═══ Dataset content

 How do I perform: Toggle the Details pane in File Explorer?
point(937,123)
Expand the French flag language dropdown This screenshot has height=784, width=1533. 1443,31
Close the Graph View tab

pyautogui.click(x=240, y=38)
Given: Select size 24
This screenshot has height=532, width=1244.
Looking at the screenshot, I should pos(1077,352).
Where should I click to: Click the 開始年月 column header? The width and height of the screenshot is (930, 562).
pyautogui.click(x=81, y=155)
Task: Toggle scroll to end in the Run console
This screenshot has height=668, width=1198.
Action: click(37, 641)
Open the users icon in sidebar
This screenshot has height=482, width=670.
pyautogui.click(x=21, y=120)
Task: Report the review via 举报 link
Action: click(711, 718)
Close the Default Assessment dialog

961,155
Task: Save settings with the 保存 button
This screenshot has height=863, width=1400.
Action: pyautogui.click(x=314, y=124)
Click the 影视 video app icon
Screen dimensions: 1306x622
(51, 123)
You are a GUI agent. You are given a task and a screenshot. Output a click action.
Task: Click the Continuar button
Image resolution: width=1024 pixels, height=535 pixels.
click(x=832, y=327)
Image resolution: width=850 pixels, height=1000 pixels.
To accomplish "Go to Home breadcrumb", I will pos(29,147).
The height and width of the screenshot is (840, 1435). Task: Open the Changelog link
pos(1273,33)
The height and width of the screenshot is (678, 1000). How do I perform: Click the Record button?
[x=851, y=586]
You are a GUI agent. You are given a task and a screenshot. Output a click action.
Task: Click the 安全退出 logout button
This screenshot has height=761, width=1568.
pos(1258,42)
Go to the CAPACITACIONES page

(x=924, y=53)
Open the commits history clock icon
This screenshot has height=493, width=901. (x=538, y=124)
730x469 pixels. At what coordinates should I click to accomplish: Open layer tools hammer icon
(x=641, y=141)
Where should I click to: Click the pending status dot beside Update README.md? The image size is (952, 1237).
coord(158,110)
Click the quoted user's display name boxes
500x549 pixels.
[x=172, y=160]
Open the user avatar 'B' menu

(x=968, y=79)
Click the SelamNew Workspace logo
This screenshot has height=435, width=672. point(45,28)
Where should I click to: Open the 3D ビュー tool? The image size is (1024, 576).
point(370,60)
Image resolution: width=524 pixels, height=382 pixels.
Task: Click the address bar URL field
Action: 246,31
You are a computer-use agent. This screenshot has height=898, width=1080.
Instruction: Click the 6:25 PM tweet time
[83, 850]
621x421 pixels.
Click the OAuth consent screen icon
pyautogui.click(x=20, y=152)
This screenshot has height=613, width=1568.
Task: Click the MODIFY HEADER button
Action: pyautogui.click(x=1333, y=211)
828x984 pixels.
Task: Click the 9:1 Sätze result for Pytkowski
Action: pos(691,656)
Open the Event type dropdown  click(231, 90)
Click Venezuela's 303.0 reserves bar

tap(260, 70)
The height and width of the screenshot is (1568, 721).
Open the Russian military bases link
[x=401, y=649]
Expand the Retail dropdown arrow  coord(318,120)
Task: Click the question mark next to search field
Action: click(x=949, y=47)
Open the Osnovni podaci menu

══════

▶ _Aim of the task_
Each line of the data must be retyped exactly.

▶ _Solution to this exercise_
 How do I perform: Toggle the Details pane in File Explorer?
point(937,123)
Expand the French flag language dropdown This screenshot has height=784, width=1533. 1443,31
Close the Graph View tab

pyautogui.click(x=240, y=38)
Given: Select size 24
This screenshot has height=532, width=1244.
Looking at the screenshot, I should pos(1077,352).
Where should I click to: Click the 開始年月 column header? The width and height of the screenshot is (930, 562).
pyautogui.click(x=81, y=155)
Task: Toggle scroll to end in the Run console
This screenshot has height=668, width=1198.
Action: click(37, 641)
Open the users icon in sidebar
This screenshot has height=482, width=670.
pyautogui.click(x=21, y=120)
Task: Report the review via 举报 link
Action: click(711, 718)
Close the Default Assessment dialog

961,155
Task: Save settings with the 保存 button
This screenshot has height=863, width=1400.
Action: pyautogui.click(x=314, y=124)
Click the 影视 video app icon
Screen dimensions: 1306x622
(51, 123)
You are a GUI agent. You are given a task and a screenshot. Output a click action.
Task: Click the Continuar button
Image resolution: width=1024 pixels, height=535 pixels.
click(x=832, y=327)
Image resolution: width=850 pixels, height=1000 pixels.
To accomplish "Go to Home breadcrumb", I will pos(29,147).
The height and width of the screenshot is (840, 1435). Task: Open the Changelog link
pos(1273,33)
The height and width of the screenshot is (678, 1000). How do I perform: Click the Record button?
[x=851, y=586]
You are a GUI agent. You are given a task and a screenshot. Output a click action.
Task: Click the 安全退出 logout button
This screenshot has height=761, width=1568.
pos(1258,42)
Go to the CAPACITACIONES page

(x=924, y=53)
Open the commits history clock icon
This screenshot has height=493, width=901. (x=538, y=124)
730x469 pixels. At what coordinates should I click to accomplish: Open layer tools hammer icon
(x=641, y=141)
Where should I click to: Click the pending status dot beside Update README.md? The image size is (952, 1237).
coord(158,110)
Click the quoted user's display name boxes
500x549 pixels.
[x=172, y=160]
Open the user avatar 'B' menu

(x=968, y=79)
Click the SelamNew Workspace logo
This screenshot has height=435, width=672. point(45,28)
Where should I click to: Open the 3D ビュー tool? The image size is (1024, 576).
point(370,60)
Image resolution: width=524 pixels, height=382 pixels.
Task: Click the address bar URL field
Action: 246,31
You are a computer-use agent. This screenshot has height=898, width=1080.
Instruction: Click the 6:25 PM tweet time
[83, 850]
621x421 pixels.
Click the OAuth consent screen icon
pyautogui.click(x=20, y=152)
This screenshot has height=613, width=1568.
Task: Click the MODIFY HEADER button
Action: pyautogui.click(x=1333, y=211)
828x984 pixels.
Task: Click the 9:1 Sätze result for Pytkowski
Action: pos(691,656)
Open the Event type dropdown  click(231, 90)
Click Venezuela's 303.0 reserves bar

tap(260, 70)
The height and width of the screenshot is (1568, 721).
Open the Russian military bases link
[x=401, y=649]
Expand the Retail dropdown arrow  coord(318,120)
Task: Click the question mark next to search field
Action: click(x=949, y=47)
Open the Osnovni podaci menu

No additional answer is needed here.